The “information, instruction and training” requirement probably does not apply to the job itself in these circumstances, but could certainly touch on the ergonomics of how employees unused to working from home (and perhaps without office chairs or desks) set themselves up there. You should probably send screen-workers the Health & Safety Executive’s very comprehensive DSE checklist, with instructions to comply with as much of it as they can.

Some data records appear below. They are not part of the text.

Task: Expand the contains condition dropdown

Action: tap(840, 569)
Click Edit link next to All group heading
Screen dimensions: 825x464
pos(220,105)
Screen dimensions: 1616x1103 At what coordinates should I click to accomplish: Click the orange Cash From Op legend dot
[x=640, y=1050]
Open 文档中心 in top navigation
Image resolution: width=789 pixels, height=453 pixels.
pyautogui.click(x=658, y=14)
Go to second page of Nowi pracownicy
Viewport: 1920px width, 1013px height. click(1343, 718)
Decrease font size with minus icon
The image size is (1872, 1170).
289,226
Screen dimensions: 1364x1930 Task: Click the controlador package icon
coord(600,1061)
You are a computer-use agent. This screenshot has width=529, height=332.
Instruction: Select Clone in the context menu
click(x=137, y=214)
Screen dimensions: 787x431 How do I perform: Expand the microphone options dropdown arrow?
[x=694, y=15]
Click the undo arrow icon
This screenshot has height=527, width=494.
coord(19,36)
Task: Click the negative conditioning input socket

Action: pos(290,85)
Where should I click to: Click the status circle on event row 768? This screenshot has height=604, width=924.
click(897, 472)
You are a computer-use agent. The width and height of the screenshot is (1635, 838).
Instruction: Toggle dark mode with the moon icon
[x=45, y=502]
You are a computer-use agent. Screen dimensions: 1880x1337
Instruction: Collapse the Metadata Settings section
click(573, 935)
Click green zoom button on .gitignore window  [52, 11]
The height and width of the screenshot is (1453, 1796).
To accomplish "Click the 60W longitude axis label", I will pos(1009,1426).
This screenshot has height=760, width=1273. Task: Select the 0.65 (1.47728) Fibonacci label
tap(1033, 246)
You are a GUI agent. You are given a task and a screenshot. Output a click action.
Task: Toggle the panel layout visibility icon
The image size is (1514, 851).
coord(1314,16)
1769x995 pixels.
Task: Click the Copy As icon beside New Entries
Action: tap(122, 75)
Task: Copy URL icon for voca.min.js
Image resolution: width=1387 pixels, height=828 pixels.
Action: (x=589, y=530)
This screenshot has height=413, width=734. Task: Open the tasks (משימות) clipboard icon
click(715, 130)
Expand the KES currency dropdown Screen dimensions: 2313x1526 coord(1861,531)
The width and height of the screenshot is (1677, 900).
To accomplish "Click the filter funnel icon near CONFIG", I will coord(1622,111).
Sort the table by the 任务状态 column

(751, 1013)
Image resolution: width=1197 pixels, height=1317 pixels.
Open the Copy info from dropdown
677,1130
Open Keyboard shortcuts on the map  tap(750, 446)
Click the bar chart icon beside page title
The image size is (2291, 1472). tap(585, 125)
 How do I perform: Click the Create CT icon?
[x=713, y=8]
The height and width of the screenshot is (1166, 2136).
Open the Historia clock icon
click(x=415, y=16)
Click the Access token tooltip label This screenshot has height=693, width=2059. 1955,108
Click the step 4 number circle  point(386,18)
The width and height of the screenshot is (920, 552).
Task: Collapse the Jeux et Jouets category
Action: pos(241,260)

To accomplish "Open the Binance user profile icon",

You will need to be realistic – the Guidance recommends such measures as obtaining new adjustable chairs, fitting sound-proofing, etc., which will simply not be viable in the vast majority of cases.

You can ask your staff to send you their own summary workplace assessment based on your usual form – homeworking on this scale will make it impossible for you to check in every case that they have it just so, but the mere fact of completing the assessment will hopefully act as a prompt and guide.

Ultimately, however, how can you check that your employee is not actually working under a flickering 40-watt bulb, slumped over a tiny table against the background fizz of not quite adequate power sockets? You can’t, but in most cases you probably don’t need to – not only are the overall HSWA duties qualified by what is reasonably practicable, but Section 2(2)(d), which deals with the physical state of the employee’s workplace, is specifically limited to those which are “under the employer’s control”.

Some written homeworking arrangements include express provision granting the employer the right of access to the employee’s home to install or remove company IT equipment. That would not be “control” for that purpose. However, if you also reserve that right for the purposes of carrying out health and safety risk assessments, that might be. In view of the entirely understandable reciprocal reluctance of some of your staff to go into the homes of those who are self-isolating, and in turn of those staff to have into their homes someone who may or ought to be, and because the current crisis means that more of your employees are WFH than you can possibly visit anyway, it may well be worth omitting that provision.